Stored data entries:

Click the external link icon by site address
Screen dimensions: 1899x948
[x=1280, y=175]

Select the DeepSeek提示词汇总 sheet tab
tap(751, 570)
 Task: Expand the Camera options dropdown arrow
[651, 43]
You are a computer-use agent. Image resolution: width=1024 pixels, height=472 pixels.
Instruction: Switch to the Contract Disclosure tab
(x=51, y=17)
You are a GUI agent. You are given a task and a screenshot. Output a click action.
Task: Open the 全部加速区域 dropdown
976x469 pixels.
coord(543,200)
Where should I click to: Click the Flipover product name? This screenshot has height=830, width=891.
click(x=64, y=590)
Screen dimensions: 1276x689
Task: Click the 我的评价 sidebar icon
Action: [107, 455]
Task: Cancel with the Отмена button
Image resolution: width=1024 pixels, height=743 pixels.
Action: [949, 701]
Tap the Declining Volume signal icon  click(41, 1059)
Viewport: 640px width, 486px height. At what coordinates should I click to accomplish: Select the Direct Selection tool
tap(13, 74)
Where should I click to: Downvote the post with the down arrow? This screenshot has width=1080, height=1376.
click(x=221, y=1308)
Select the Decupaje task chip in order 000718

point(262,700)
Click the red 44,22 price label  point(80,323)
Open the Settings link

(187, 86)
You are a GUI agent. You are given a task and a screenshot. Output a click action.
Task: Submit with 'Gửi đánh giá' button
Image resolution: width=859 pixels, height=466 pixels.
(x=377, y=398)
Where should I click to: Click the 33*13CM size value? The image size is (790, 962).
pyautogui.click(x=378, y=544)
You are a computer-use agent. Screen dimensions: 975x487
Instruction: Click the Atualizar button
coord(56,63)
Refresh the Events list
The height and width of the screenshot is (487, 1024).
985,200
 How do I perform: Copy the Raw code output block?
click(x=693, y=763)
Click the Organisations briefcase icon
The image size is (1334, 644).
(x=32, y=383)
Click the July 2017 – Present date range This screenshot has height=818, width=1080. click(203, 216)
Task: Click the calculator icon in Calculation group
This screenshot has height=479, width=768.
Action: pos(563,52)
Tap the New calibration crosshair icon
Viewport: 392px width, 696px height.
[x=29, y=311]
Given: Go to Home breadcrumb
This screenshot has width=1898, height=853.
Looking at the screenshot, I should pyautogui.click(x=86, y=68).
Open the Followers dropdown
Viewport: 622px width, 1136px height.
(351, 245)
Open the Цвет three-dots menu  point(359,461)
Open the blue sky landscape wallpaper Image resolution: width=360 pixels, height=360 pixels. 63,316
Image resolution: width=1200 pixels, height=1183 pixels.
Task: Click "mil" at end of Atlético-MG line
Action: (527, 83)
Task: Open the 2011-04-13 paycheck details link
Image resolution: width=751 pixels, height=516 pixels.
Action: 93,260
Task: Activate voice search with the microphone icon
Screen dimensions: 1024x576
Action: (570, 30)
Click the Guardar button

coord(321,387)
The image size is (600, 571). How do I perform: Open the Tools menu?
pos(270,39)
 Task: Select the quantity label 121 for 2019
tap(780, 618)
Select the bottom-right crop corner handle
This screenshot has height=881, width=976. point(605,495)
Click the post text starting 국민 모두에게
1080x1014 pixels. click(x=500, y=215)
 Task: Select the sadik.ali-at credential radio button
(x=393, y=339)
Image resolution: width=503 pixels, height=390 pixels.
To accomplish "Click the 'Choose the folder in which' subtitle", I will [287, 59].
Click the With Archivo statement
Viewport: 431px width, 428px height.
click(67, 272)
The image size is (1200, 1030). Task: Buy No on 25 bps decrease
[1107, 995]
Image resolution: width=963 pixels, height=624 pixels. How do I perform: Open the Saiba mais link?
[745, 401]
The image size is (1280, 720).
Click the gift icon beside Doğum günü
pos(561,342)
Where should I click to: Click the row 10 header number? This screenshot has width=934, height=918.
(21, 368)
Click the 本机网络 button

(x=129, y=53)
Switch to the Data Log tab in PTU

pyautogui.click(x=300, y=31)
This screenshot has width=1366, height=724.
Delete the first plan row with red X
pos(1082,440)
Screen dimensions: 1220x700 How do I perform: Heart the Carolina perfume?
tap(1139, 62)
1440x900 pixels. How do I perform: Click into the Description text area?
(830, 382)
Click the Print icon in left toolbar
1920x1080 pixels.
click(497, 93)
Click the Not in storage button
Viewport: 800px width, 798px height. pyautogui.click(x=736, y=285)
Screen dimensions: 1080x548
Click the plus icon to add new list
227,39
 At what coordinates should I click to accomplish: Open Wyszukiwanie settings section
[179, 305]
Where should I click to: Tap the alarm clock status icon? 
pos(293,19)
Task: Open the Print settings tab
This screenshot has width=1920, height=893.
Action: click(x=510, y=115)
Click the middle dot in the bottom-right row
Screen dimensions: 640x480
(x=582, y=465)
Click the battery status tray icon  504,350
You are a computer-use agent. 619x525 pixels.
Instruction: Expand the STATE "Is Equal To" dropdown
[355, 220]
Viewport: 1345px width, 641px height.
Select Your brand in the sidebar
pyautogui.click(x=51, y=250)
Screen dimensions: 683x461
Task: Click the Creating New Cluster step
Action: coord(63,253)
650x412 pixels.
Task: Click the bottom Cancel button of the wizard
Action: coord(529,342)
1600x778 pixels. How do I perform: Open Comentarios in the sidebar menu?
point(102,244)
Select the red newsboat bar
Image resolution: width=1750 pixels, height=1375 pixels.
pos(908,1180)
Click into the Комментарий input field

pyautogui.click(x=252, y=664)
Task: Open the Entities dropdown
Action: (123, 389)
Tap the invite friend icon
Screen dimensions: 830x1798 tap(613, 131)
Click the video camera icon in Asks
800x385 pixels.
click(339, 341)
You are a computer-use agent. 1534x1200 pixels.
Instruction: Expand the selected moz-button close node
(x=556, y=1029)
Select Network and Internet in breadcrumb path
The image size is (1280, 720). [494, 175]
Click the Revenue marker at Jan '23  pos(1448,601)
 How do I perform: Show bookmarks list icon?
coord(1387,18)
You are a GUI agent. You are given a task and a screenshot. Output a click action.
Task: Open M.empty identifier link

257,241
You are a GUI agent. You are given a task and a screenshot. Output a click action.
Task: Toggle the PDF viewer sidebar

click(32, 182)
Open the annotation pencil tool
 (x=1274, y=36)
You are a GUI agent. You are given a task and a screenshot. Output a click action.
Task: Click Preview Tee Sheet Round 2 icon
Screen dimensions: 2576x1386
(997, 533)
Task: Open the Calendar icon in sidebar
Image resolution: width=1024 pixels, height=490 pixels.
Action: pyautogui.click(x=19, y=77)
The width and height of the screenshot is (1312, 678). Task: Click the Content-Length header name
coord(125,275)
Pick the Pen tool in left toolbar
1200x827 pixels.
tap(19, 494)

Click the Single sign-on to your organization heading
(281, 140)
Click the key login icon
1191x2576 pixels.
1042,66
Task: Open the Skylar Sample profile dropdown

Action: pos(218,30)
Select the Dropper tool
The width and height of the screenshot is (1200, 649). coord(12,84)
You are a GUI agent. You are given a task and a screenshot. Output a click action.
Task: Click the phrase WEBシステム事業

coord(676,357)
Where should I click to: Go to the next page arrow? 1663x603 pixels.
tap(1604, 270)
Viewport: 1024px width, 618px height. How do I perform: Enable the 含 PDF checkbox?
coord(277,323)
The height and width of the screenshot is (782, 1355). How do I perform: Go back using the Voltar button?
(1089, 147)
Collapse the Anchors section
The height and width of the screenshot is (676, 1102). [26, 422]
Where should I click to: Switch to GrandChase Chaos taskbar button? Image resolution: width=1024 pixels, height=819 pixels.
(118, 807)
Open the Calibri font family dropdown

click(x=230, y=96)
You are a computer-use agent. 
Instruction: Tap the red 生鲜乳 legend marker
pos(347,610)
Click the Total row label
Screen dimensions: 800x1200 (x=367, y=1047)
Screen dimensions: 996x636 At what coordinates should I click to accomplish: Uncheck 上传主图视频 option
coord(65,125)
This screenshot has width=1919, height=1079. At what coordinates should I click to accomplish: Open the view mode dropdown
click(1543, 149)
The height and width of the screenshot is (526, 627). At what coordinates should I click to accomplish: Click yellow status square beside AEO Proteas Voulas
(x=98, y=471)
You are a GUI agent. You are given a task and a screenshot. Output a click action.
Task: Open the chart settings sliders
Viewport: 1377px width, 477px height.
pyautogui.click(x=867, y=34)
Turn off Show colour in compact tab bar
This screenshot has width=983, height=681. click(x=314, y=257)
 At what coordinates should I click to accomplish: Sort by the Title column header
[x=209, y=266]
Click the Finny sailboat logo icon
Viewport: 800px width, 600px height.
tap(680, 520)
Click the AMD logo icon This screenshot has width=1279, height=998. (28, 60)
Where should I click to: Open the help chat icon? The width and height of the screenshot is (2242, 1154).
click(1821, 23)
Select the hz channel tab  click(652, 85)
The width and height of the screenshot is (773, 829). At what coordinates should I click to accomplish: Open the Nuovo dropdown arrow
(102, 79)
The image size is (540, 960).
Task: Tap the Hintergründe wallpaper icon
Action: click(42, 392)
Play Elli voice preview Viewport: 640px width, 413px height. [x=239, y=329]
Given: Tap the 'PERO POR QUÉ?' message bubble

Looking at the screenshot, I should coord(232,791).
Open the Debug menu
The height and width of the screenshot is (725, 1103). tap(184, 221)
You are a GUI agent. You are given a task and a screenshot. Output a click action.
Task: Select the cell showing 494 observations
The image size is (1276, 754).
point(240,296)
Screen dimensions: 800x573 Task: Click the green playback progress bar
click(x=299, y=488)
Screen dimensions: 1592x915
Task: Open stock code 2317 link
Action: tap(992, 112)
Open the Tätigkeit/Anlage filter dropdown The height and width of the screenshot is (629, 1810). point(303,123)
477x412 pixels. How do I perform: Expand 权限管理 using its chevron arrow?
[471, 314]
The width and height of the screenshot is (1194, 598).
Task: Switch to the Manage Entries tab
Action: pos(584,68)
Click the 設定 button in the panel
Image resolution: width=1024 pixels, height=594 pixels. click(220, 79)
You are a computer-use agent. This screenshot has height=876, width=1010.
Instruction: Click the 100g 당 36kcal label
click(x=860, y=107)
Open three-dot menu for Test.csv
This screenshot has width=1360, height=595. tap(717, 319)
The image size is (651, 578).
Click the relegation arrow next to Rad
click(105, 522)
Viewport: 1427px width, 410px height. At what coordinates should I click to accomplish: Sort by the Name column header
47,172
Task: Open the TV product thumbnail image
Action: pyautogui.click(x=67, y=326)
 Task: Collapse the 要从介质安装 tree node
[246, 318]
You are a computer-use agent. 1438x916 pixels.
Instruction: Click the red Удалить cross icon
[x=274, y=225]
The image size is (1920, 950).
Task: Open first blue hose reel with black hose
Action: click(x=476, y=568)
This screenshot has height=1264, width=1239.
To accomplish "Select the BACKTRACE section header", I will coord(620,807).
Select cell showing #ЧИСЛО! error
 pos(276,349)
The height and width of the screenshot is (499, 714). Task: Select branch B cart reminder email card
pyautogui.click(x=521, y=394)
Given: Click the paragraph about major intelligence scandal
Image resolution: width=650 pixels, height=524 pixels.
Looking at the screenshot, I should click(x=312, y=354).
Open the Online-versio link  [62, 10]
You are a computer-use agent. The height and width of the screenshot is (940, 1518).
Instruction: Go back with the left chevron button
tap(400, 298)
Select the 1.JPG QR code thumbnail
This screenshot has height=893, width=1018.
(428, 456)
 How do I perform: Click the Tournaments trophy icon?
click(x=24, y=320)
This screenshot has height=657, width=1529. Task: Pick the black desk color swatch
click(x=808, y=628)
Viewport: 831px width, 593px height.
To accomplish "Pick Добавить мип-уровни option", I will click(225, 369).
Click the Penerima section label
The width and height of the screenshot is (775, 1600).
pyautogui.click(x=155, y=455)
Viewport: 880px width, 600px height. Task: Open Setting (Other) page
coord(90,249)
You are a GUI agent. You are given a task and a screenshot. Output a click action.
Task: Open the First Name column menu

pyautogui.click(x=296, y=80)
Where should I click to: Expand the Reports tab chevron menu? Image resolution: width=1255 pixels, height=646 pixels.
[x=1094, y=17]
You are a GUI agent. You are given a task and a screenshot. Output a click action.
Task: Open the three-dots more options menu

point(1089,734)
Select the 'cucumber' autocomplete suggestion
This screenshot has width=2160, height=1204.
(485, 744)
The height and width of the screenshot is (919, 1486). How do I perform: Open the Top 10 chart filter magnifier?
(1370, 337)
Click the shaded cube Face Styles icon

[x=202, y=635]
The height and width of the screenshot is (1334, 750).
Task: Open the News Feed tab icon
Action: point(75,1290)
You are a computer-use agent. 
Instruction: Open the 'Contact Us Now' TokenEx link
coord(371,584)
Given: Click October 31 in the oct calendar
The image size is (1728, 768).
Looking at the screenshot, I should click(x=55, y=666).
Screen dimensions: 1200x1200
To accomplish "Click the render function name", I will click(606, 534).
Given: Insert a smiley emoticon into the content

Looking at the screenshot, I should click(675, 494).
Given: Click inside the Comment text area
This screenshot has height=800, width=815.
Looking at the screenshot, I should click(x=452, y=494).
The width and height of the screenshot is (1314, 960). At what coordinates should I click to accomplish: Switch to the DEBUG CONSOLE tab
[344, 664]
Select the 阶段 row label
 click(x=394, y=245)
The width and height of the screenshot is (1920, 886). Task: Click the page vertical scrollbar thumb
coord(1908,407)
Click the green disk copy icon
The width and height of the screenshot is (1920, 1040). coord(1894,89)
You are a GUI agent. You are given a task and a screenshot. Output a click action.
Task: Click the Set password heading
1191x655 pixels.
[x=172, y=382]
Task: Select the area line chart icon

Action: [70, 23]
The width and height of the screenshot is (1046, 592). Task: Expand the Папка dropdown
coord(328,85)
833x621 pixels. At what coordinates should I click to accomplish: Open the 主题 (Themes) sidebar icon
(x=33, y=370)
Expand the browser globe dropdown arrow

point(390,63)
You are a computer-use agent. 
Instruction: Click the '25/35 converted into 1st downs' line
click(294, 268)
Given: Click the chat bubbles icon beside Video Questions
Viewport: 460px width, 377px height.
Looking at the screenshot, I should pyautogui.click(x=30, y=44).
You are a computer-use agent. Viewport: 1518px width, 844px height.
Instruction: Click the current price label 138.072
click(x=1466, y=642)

**Task goal**:
Line count for the word "computer": work out how many lines of the data above include it, and reply with that number alone.

**Response**:
11